Combo update.  Extra-long gray screen with Apple logo (startup scripts running?).  Didn't get impatient.  Finally booted all the way.

No problems, as usual.  And no, I've never had a single problem with Delta updaters, either, but I download the combo updates manually so I can go straight from 10.4 to 10.4.7 if I ever need to (reinstall, etc.), so I usually use the combos to do my incremental updates as well.


----------



## HateEternal (Jun 27, 2006)

ElDiabloConCaca said:
			
		

> Combo update.  Extra-long gray screen with Apple logo (startup scripts running?).  Didn't get impatient.  Finally booted all the way.



I had a long gray screen as well, except I rebooted. I let it sit for over five minutes and nothing was happening, no drive chatter or anything... just a chirping power supply. Booted fine after restart though >_<


----------



## Veljo (Jun 27, 2006)

Did the combo update, restarted twice, took a while to start up but other than that no problems.


----------



## ElDiabloConCaca (Jun 27, 2006)

HateEternal said:
			
		

> I had a long gray screen as well, except I rebooted. I let it sit for over five minutes and nothing was happening, no drive chatter or anything... just a chirping power supply. Booted fine after restart though >_<


Yeah, mine didn't have any hard drive activity, and it took just around 10 minutes, maybe a little less.  But it did finally boot -- I didn't need it at the time, so I was willing to let it set there for an hour or more in case it was doing something... apparently it was!

---

To those that had a double-restart with this particular update: were you upgrading from 10.4.6 to 10.4.7, or were you upgrading from a previous version?  Also, Intel- or PPC-based Macintosh?

The 10.4.6 update has a double-restart thing it does -- it's perfectly normal.  If you were upgrading from something earlier than 10.4.6, then I would reckon that 10.4.7 did whatever was done in the 10.4.6 update causing the double-restart because 10.4.6 wasn't installed yet.


----------



## bunga (Jun 28, 2006)

Double restart from 10.4.6 to 10.4.7 using Combo PPC, no long delay in the grey screen startup, all is well on Mums MacMini 1.42ghz, just have to get home in a few days and install on my eMac and see what the results are like


----------



## garymum4d (Jun 28, 2006)

Just updated to 10.4.7 from 10.4.6 via the Delta updater (Software Update). Only one reboot that took 8 Mins 15 seconds.

Safari seems much slower. But that my be my broadband (although it should be 8 Meg) or it my be the latest version of Saft.


----------



## Veljo (Jun 28, 2006)

In regard to ElDiabloConCaca's post, I used the combo updater from 10.4.6 -> 10.4.7 on a PowerPC machine.
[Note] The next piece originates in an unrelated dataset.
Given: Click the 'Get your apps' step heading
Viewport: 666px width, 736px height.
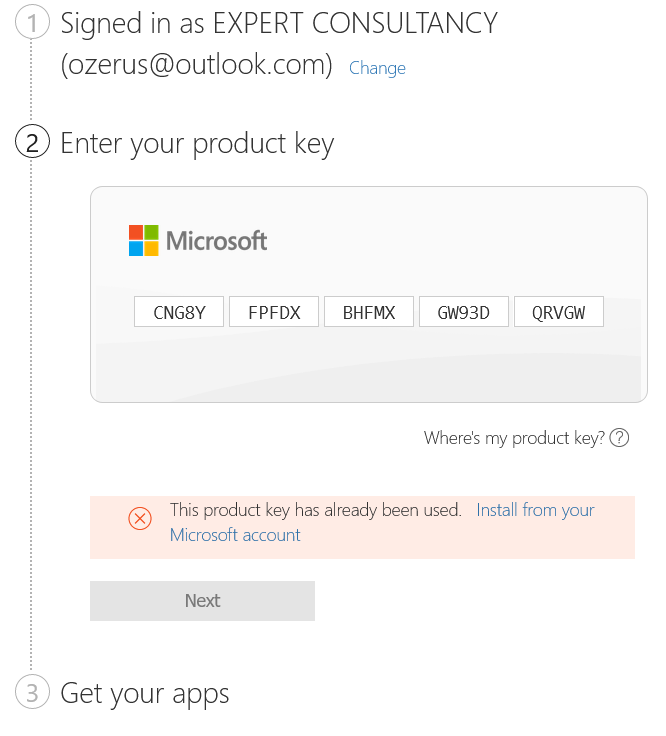Looking at the screenshot, I should click(x=145, y=693).
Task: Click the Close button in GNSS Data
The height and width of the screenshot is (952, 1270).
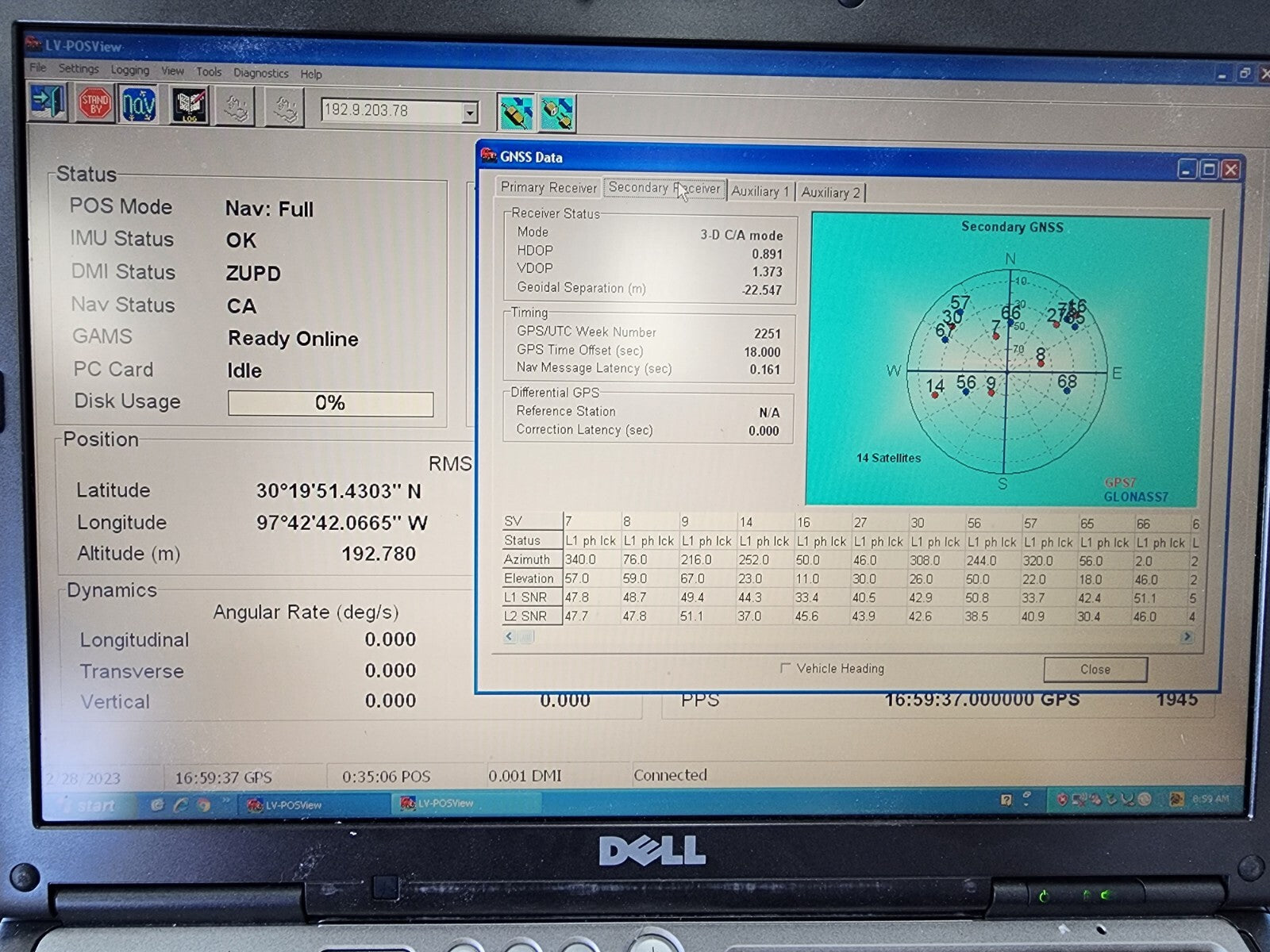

I had a very long wait on the white screen with Apple logo, and then again on the blue screen with the other loading dialog.

Once I got into Mac OS X, Safari had a few problems displaying some Flash content on my site's chat, but it's since fixed itself.


----------



## fryke (Jun 28, 2006)

garymum4d: disable Saft to test. I've only heard Safari being faster in 10.4.7 so far.


----------



## Damrod (Jun 28, 2006)

No anomalies using the delta-update. No noticable changes either though


----------



## powermac (Jun 28, 2006)

Updated, all is fine, although, I have not noticed any significant changes.


----------



## garymum4d (Jun 28, 2006)

fryke said:
			
		

> garymum4d: disable Saft to test. I've only heard Safari being faster in 10.4.7 so far.



Yep. Saft was the problem. Its wizzing now


----------



## sneyders (Jun 28, 2006)

Updated through Software Update. Booted fine, no delays. No noticable difference in performance.

I do not have filevault on ... could this influence the updates?


----------



## Ferdinand (Jun 28, 2006)

You all wrote that the grey apple screen, at boot takes up to 10 mins! That suprises me, when I re-booted it took maybe 10 seconds...
Everything works fine though.
Btw, I only have an iBook, so it didnt go so fast cause of the processor...

Ferdinand


----------



## sgould (Jun 28, 2006)

I updated the iBook 1.4Ghz from 10.4.6 to 10.4.7 (Combo)

Safari seems fine - What is Saft? Why should I disable it?

Going to do the G4 Quicksilver later...


----------



## fryke (Jun 28, 2006)

If you haven't installed Saft yourself: No need to bother. It's a third party hack to extend Safari's features. And with every OS X update, it kinda breaks or slows down Safari until an update is available. Defenders claim these problems have long been solved. 10.4.7 just proved them wrong, then.


----------



## sgould (Jun 28, 2006)

Thanks!

Just done the Quicksilver 933MHz

Download was slow, as it was last night on the iBook about 50% of the normal 2 meg speed I usually get.

A brief timetable:

0 min - Download finishes. Click "Install".

5 min - Hit "Restart".  Black screen.

5m 45s - grey Apple screen.

8 min - rotor starts on grey screen.

9m 30s - Restart.  Black screen.

9m 45s - grey Apple screen with rotor appearing almost immediately.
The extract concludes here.